**** DATA FOR THE TASK ****

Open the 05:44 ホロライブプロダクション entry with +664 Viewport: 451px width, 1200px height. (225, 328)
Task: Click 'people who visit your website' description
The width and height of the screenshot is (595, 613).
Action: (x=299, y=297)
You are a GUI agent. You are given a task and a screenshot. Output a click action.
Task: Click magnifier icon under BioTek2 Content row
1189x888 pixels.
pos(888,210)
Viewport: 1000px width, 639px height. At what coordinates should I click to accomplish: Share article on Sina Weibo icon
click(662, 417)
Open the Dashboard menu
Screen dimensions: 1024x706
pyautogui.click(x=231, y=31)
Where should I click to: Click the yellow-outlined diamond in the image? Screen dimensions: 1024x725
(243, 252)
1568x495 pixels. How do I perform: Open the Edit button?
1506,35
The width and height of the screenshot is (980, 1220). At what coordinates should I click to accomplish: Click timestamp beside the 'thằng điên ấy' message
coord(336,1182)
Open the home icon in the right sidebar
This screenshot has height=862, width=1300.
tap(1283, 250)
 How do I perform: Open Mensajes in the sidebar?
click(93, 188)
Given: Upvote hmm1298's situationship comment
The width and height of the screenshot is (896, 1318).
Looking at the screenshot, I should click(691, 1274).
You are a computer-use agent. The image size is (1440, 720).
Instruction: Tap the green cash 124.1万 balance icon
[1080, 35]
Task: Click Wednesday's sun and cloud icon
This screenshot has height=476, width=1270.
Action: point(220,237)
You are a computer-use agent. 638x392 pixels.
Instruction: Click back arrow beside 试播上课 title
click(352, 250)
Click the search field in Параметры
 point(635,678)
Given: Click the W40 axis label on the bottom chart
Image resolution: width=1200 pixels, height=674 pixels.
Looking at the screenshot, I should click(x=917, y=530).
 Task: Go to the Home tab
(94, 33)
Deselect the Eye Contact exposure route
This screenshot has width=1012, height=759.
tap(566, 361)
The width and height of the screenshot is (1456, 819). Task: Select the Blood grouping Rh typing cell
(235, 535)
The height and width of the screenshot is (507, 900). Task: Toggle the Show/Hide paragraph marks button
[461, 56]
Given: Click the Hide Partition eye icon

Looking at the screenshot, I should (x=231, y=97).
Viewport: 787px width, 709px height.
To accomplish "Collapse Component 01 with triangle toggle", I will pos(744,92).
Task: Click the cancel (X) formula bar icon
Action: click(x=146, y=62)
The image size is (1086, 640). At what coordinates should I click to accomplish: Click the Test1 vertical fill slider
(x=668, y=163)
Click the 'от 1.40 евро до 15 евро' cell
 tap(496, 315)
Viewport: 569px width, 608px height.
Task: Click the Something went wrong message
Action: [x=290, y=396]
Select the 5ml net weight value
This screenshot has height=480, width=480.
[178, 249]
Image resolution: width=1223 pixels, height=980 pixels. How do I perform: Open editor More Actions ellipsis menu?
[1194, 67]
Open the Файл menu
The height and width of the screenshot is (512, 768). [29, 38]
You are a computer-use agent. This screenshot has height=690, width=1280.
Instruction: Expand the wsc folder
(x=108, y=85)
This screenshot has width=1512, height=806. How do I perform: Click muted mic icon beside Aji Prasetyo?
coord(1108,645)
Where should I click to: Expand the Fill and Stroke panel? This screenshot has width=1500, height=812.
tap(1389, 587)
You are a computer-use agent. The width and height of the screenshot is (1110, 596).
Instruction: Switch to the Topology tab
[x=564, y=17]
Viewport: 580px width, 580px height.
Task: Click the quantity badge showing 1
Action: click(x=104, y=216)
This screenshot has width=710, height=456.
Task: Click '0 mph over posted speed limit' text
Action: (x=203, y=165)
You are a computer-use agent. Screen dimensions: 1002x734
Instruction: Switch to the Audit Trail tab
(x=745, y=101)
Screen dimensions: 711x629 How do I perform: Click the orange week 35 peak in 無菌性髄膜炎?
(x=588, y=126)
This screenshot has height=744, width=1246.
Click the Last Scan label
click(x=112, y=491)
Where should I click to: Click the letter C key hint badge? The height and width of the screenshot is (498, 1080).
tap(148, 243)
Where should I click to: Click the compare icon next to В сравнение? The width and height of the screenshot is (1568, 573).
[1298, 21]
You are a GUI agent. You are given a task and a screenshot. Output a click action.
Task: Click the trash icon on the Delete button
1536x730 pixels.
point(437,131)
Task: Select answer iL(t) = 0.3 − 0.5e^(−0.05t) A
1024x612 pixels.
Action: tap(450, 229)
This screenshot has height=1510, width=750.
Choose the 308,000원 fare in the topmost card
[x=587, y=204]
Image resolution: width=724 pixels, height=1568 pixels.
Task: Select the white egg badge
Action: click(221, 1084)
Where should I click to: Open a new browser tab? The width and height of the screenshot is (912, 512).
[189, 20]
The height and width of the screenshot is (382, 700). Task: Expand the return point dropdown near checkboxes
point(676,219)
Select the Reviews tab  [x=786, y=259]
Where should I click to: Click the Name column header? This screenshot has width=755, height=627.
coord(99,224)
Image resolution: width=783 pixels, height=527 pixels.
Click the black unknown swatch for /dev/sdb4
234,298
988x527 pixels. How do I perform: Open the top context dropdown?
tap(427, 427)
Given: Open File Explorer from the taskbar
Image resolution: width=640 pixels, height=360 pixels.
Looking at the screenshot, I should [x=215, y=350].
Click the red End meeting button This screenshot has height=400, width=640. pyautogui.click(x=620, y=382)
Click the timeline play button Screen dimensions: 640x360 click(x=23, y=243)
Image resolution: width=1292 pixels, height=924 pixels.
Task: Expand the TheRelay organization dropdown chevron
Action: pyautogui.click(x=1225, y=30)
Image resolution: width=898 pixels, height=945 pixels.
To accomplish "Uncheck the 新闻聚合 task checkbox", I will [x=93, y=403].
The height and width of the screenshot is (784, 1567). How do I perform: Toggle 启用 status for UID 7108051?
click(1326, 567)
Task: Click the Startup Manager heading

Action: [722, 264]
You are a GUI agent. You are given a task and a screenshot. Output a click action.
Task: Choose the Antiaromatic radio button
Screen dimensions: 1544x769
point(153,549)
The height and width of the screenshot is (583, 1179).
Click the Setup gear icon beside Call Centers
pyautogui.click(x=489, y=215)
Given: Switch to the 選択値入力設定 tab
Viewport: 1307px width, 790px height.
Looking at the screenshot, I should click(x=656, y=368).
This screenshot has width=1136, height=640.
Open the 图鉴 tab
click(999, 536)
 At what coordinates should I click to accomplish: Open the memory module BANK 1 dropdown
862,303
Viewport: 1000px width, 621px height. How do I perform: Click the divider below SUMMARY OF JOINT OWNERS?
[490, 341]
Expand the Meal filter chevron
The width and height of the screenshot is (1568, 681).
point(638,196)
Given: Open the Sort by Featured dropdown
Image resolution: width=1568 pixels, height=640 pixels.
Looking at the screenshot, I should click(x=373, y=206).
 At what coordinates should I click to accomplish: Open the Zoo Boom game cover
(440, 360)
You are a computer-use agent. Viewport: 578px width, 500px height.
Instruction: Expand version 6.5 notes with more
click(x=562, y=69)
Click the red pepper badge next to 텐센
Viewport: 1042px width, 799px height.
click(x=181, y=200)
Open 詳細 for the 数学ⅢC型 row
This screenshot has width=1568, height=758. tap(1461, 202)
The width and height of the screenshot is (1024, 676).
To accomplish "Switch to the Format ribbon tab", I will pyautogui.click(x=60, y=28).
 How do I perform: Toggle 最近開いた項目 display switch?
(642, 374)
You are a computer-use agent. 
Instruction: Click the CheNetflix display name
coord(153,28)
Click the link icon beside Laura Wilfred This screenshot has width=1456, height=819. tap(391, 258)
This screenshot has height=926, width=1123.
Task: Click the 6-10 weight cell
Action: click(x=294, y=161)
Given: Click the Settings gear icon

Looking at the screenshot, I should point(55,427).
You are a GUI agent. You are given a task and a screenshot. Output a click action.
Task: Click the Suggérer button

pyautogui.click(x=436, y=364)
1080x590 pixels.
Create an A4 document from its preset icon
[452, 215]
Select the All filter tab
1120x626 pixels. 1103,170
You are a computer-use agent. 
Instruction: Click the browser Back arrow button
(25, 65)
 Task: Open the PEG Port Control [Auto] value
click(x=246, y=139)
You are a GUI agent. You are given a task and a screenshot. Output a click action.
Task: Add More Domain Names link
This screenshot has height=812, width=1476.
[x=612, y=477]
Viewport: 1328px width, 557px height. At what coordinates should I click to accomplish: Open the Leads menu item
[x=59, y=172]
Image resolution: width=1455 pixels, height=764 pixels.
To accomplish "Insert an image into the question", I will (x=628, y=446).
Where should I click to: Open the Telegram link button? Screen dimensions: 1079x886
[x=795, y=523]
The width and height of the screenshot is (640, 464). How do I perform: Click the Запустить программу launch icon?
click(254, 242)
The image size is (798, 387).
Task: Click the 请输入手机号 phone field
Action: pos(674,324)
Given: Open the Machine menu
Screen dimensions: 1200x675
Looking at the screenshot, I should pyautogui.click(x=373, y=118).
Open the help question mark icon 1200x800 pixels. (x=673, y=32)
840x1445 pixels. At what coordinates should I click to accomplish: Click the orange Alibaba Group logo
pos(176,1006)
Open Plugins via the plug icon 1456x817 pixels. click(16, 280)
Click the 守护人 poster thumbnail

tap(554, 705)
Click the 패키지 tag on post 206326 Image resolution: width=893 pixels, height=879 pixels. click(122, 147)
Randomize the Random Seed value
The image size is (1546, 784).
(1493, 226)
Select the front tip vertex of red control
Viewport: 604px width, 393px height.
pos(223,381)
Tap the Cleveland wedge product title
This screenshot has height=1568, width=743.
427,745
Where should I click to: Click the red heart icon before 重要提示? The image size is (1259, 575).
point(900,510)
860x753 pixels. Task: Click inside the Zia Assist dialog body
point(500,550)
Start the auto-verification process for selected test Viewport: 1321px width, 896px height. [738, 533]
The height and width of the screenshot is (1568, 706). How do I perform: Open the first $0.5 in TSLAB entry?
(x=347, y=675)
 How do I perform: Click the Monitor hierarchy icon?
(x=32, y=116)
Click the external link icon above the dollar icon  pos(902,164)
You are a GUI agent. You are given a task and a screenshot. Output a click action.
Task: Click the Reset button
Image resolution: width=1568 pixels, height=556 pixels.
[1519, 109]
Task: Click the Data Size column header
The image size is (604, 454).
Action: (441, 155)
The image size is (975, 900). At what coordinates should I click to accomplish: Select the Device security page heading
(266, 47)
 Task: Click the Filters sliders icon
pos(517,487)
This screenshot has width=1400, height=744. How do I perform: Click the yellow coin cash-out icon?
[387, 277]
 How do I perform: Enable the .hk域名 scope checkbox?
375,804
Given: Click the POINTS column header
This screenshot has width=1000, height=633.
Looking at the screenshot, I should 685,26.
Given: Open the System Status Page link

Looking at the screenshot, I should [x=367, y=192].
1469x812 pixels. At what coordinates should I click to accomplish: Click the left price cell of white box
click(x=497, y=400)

****

Whenever the string "computer" occurs in a line of the entries above, copy that line.

*ANSWER TO THE PROBLEM*:
You are a computer-use agent. The image size is (1440, 720).
You are a computer-use agent. 638x392 pixels.
You are a computer-use agent. This screenshot has height=690, width=1280.
You are a computer-use agent. The width and height of the screenshot is (1110, 596).
You are a computer-use agent. Screen dimensions: 1002x734
You are a computer-use agent. Viewport: 578px width, 500px height.
You are a computer-use agent. 
You are a computer-use agent. 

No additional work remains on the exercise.